Thursday, September 29, 2011

MySQL idle connections still holding locks

We had an interesting problem today. We were seeing very slow single-row updates (>30s) on our (innodb) scheduled_jobs table, and a large number of the update queries were failing with a LOCK WAIT TIMEOUT. The updates were using the primary key, so they should be pretty fast - but they weren't.

So we fired up a console and ran SHOW INNODB STATUS, and saw lots of transactions with long-held locks -

---TRANSACTION 0 200086649, ACTIVE 3000 sec, process no 29791, OS thread id 140353331377936
12 lock struct(s), heap size 3024, 6 row lock(s), undo log entries 10
MySQL thread id 243, query id 314676 ip-10-94-245-79.ec2.internal 10.94.245.79 tn


- however, when we cross-referenced the MySQL thread IDs with a SHOW PROCESSLIST, we found that lots of the threads weren't actually doing anything:

+------+------------+-----------+-----------------+----------------+------+--------------+------------------+
| Id | User | Host | db | Command | Time | State | Info |
+------+------------+-----------+-----------------+----------------+------+--------------+------------------+
| 243 | tn | (..snip..)| tn_production | Sleep | 3000 | | NULL



This was strange - but after a bit of a Googling and a few minutes thought, we realised the cause.

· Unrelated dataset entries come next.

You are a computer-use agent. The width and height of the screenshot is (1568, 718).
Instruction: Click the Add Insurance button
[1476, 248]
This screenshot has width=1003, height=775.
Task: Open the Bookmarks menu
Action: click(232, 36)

When one of our worker processes dies - e.g. either because monit has killed it for taking up too much resource for too long, or because the EC2 instance it's running on has become unresponsive to ssh and been automatically restarted by our detect-and-rescue script - it may be in the middle of a transaction at the point it's killed.

If the transaction was holding locks, and never got to the "COMMIT" stage, and the connection wasn't closed normally, then that connection will persist - and maintain its locks - until it gets timed-out by the MySQL server.... and the default wait_timeout variable is 28800s - 8 hrs!.

So, we killed the idle connections, and the update queries started going through much more quickly again. We've now brought our wait_timeout variable down to 10 mins, and we'll see how we get on.

5 comments:

Krasio said...

Hi,

How is this working?
Are you using Rails/mysql2?

Looks like mysql2 sets wait_timeout=2592000 for its connections - https://gist.github.com/a80f890858a7e1f459b5

Alistair Davidson said...

Hi Krasio

This was with the mysql gem and ActiveRecord on Rails 2.3.

It looks like bringing the wait_timeout down has made a big difference - we haven't seen the symptom since.

Al

Alistair Davidson said...

Hi Krasio

This was with the mysql gem and ActiveRecord on Rails 2.3.

It looks like bringing the wait_timeout down has made a big difference - we haven't seen the symptom since.

Al

Krasio said...

Thanks, I'll try it that too.

Anonymous said...

YOu set timeout time to 10 minutes, what if I set timeout to 30 seconds. I dont want to keep sleeping connections. Will it affect my application????